The U.S. multifamily sector ended 2025 positioned to thrive, as some standout markets outshined otherwise modest national rent growth. Reduced supply pressures helped keep vacancies stable, while clearer interest rate expectations and reliable returns kept investors confident in the sector’s durability.
Over the past 12 months, the leading rent growth markets spanned multiple regions, each exhibiting distinct strengths and characteristics.
San Jose finished as the top multifamily rent growth market in the nation in 2025, after finishing 2024 in fifth position. Average effective rents finished the year at $3,073/unit, up 2.8% from one year ago. San Jose’s long‑term resilience and growth are underpinned by solid fundamentals, including a highly educated workforce, elevated household incomes, and a longstanding culture of innovation and entrepreneurship. The San Francisco market also finished near the top of the rankings, with a growth rate of 1.8%, and an average rent of $3,221/unit (the second highest in the nation behind only the New York Metro market).
The Minneapolis market finished the year in the second spot, with a 2.0% growth rate and an average rent of $1,497/unit. The Twin Cities region boasts major research institutions and corporate headquarters fostering innovation, alongside a highly educated workforce and positive population trends.

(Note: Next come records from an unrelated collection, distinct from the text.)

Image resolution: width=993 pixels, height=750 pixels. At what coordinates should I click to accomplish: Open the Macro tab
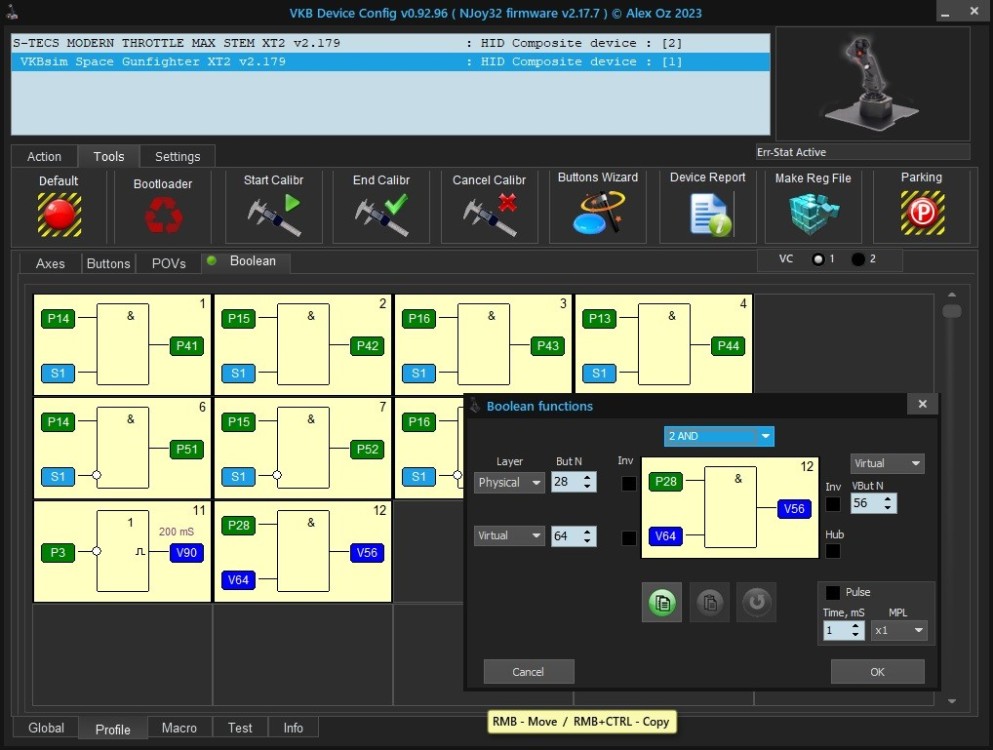click(179, 728)
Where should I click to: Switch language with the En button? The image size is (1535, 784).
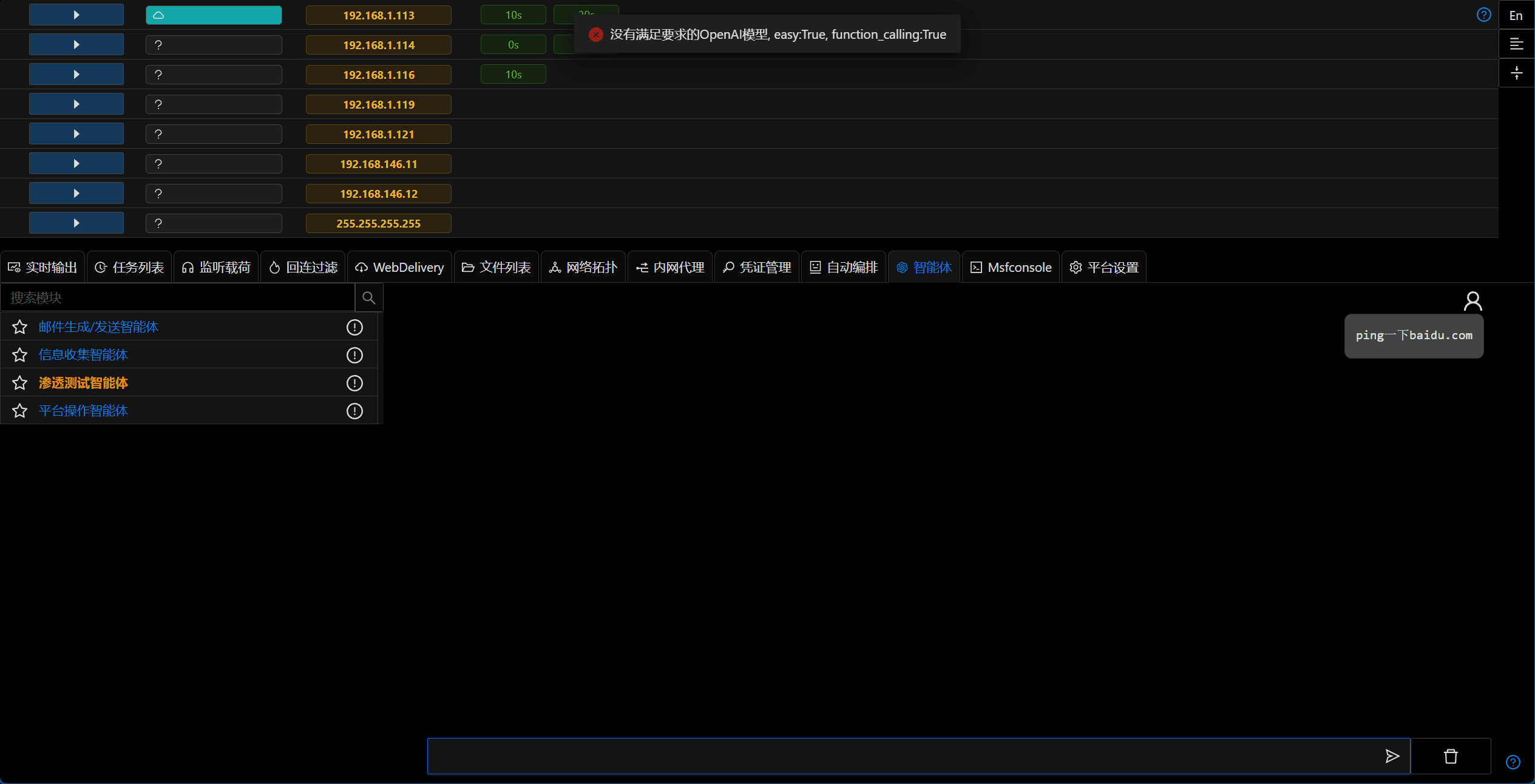(1516, 16)
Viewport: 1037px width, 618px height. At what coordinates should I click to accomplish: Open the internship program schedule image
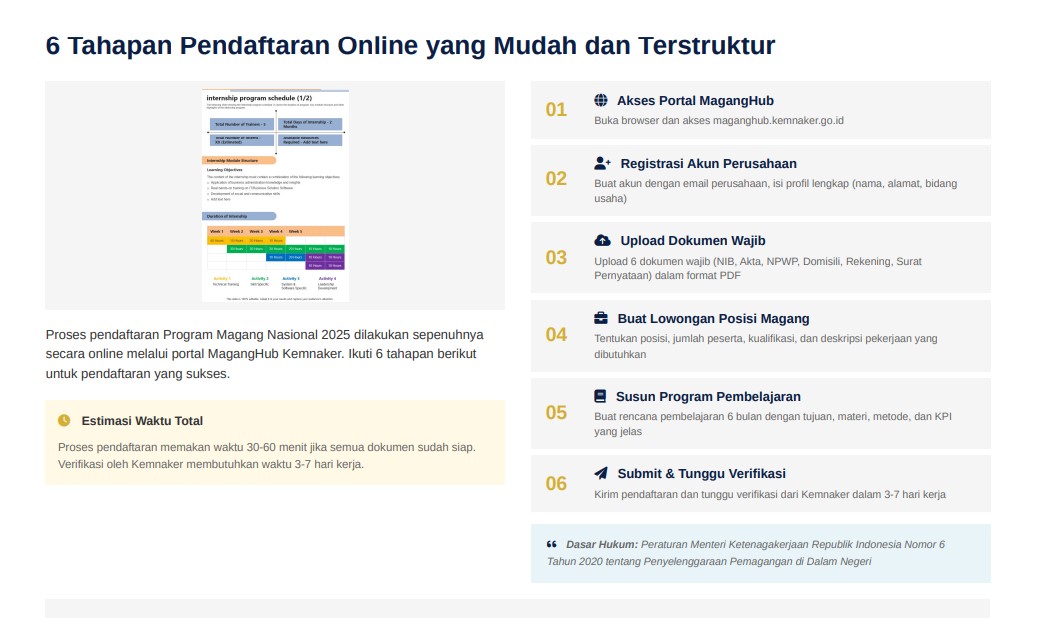click(x=275, y=195)
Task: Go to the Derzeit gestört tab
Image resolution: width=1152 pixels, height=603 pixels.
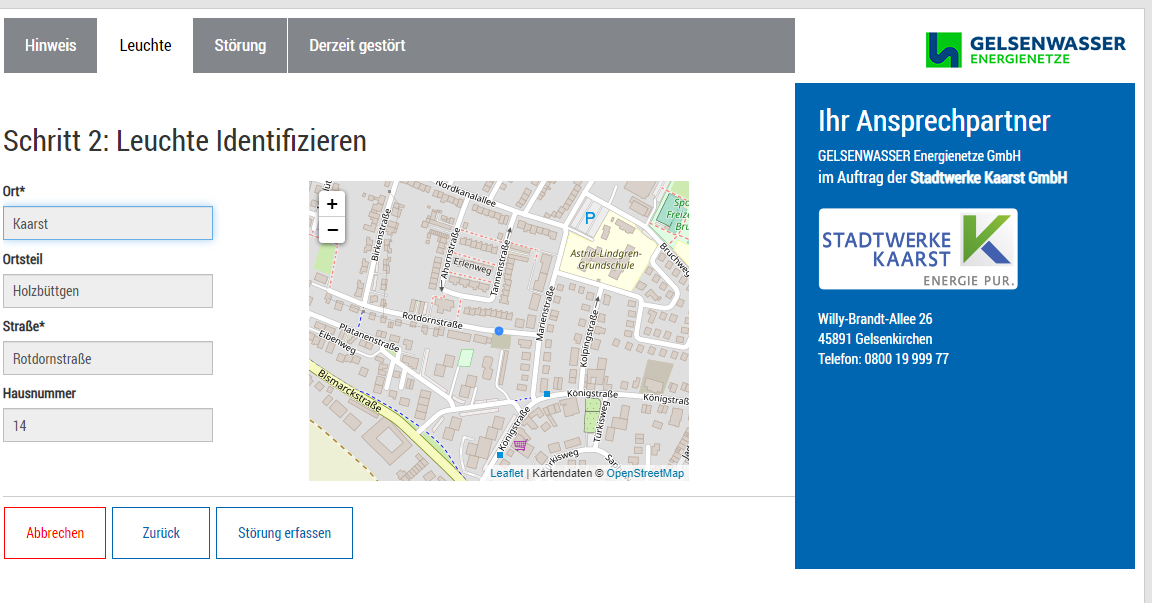Action: pos(357,46)
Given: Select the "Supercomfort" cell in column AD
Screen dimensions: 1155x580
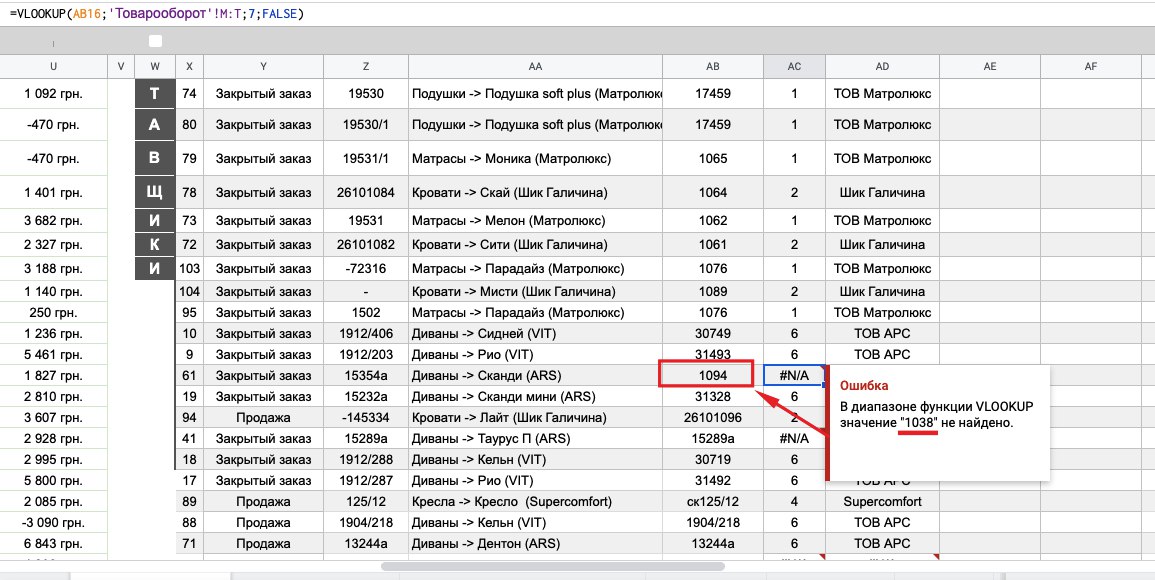Looking at the screenshot, I should coord(882,501).
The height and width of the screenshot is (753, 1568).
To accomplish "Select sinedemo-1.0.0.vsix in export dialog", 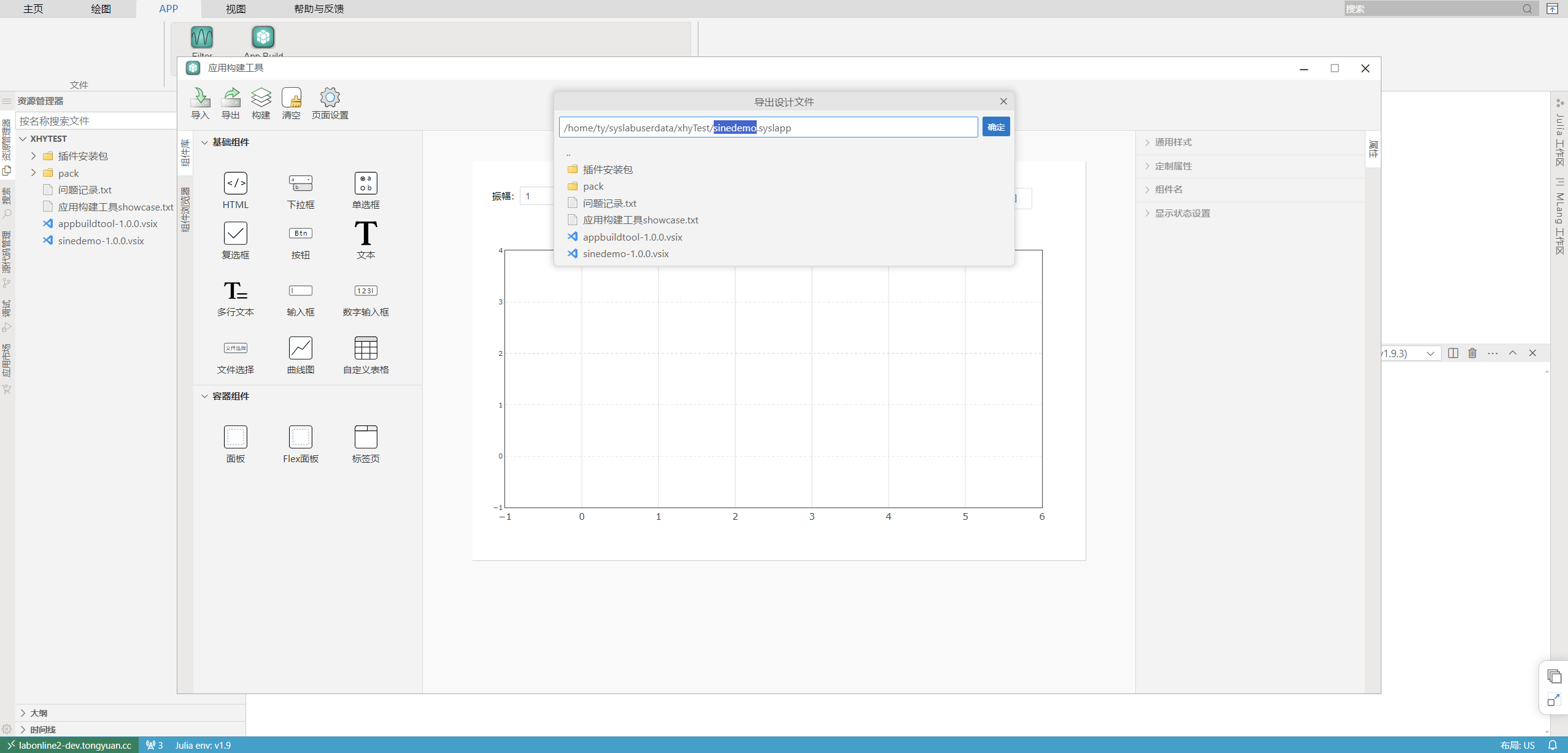I will coord(625,254).
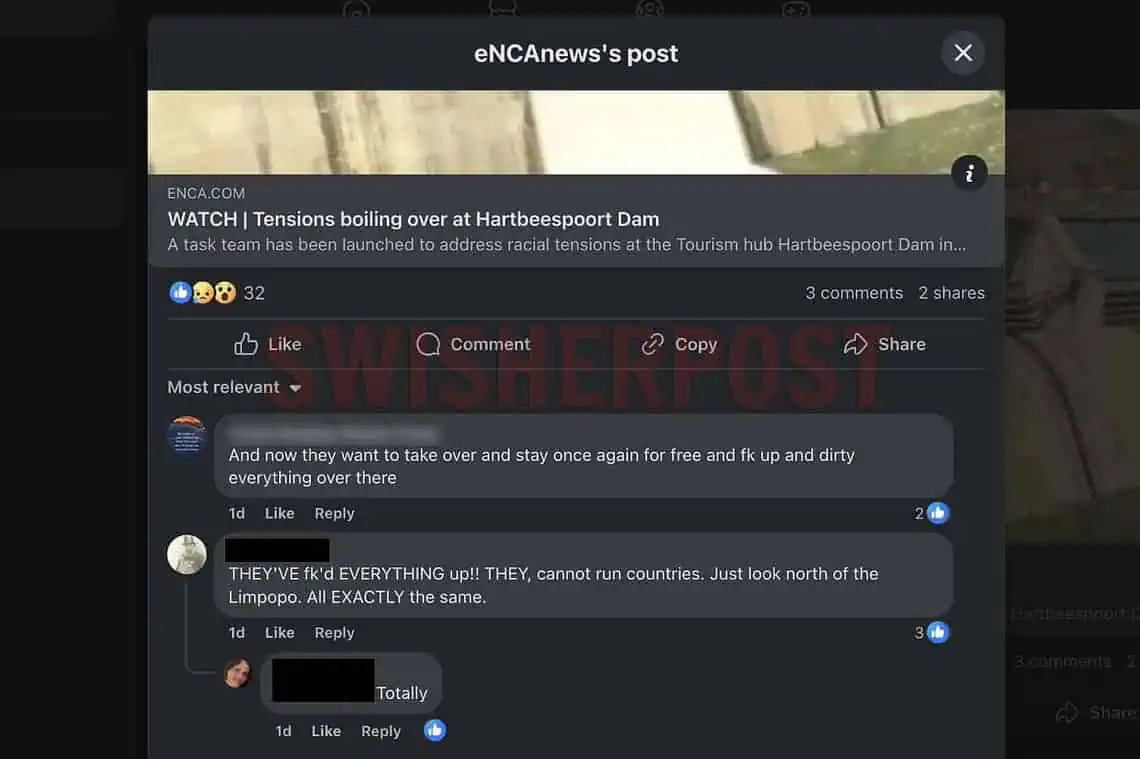Reply to the comment about the Limpopo

point(334,632)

Also in the Midwest, Milwaukee finished at number three, with a 1.9% growth rate and average effective rent of $1,370/unit. The market’s strengths include a highly productive business atmosphere where jobs can be created, above‑average per‑capita income, and a well‑educated workforce. Additional Midwestern standouts during the year were Cincinnati (up 1.7%), Cleveland, Kansas City, and St. Louis (each up 1.4%).